世界中で起こっている様々な出来事について、政治学および統治学を研究する学者の視点から、寸評を書いています。

北朝鮮は面倒で厄介な国

2018年05月27日 15時38分04秒 | 国際政治
トランプ大統領 米朝会談6月12日開催に期待
最近、ネット上の記事で「職場の面倒な人や厄介な人の特徴6つ」という記事を発見しました。この記事では、面倒で厄介な人を1)利己的な人、2)気分にムラのある人、3)批判的な人、4)無責任な人、5)好き嫌いで動く人、6)プライドの高い人の6つのカテゴリーに分類しています。

 同記事ではタイプ別に分類されているのですが、北朝鮮という国を見ますと、これら6つの特徴を全て兼ね備えているかのようです。そして、この6つの特徴の何れもが、突き詰めて行けば自己中心主義に行き着きます。人柄であれ、国柄であれ、自分中心的な考え方の持ち主は、他者を慮ることがありませんので、利用されるか、無視されるかの何れかとなる周囲の人々から見れば、面倒で厄介な存在なのです。社会一般であれば、こうした人々とは関わらなければそれで済むのですが、国ともなりますと、そうとばかりは言っていられません。

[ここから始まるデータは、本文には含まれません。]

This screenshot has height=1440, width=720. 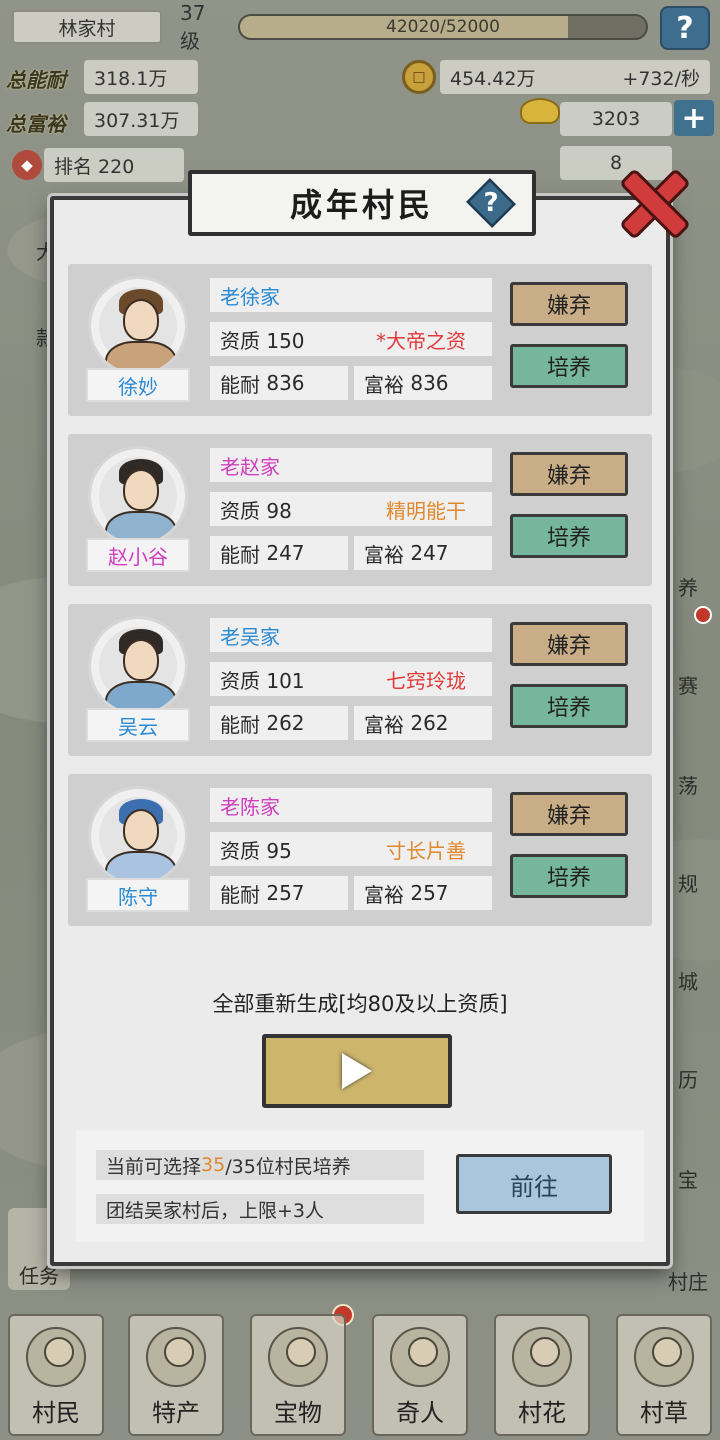 I want to click on question-icon: ?, so click(x=491, y=203).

 ソ連邦の後ろ盾とした共産主義国家として誕生しながら、北朝鮮がかくも自国中心主義、否、独裁者中心主義に陥った要因として挙げられるのは、同国が独自に編み出した主体思想です。“主体”という言葉が示すように、そこには“客体”の発想が欠如しており、他国の“主体性”を尊重する意識もありません。この思想を単純化すれば、‘主体=国家全体=国家の最高指導者’となり、金一族独裁体制を支える政治的イデオロギーとして作用するのです。しかも、この思想には、カルト的な朝鮮半島の土俗宗教も入り混じっており、金日成、正日、正恩と続く三代の統治者に纏わる奇跡譚や神格化などは、まさしくその前近代性を露わにしています。

 主体思想に依って自己中心主義が増幅された北朝鮮は、一般の現代人から見ますと理解し難く、かつ、面倒で厄介な国です。トランプ米大統領が米朝首脳会談中止の意思を示したのに対して、本日も、金正恩委員長は、南北首脳会談の席で米朝首脳会談開催の「確固たる意志」を表明したと報じられております。会談とは、双方の意思の一致があってはじめて開かれるものですので、一方的な意思表明は無意味でもあります。一方が「確固たる意志」を持っていたとしても、他方が会談の席に就くつもりがなければ御仕舞なのですから。

 もっとも、同会談にあって、金委員長は、「朝鮮半島の完全な非核化」の実現についても意欲を示したとされています。仮に、この意味するところが、従来、北朝鮮が主張してきた「段階的な核放棄(核兵器の温存)」ではなく、アメリカが要求する「即時的(完全)な核放棄」の受け入れであるならば、上記の「確固たる意志」は、トランプ大統領が首脳会談の席に就く理由となりましょう。しかしながら、この表現は、“朝鮮半島の”という言い回しが付いているため、極めて微妙です。何故ならば、“北朝鮮の”ではないからです。つまり、北朝鮮は、基本方針の転換と見せかけながら、その実、“朝鮮半島の”を付すことで、南北両国の非核化路線、即ち、「段階的な核放棄」への誘導路を残している可能性があるのです。

 面倒で厄介な国が核兵器を保有してしまう事態は、北朝鮮以外の諸国にとりましては平和に対する脅威以外の何ものでもありません。果たして、アメリカのトランプ政権は、「段階的な核放棄」へと通じる逃げ道を塞いだ上で、利己主義の塊である金正恩委員長を自国の軍門に下らせることに成功したのでしょうか。6月12日に米朝会談が事無く開かれるとすれば、その可能性は決して低くはないように思えるのです。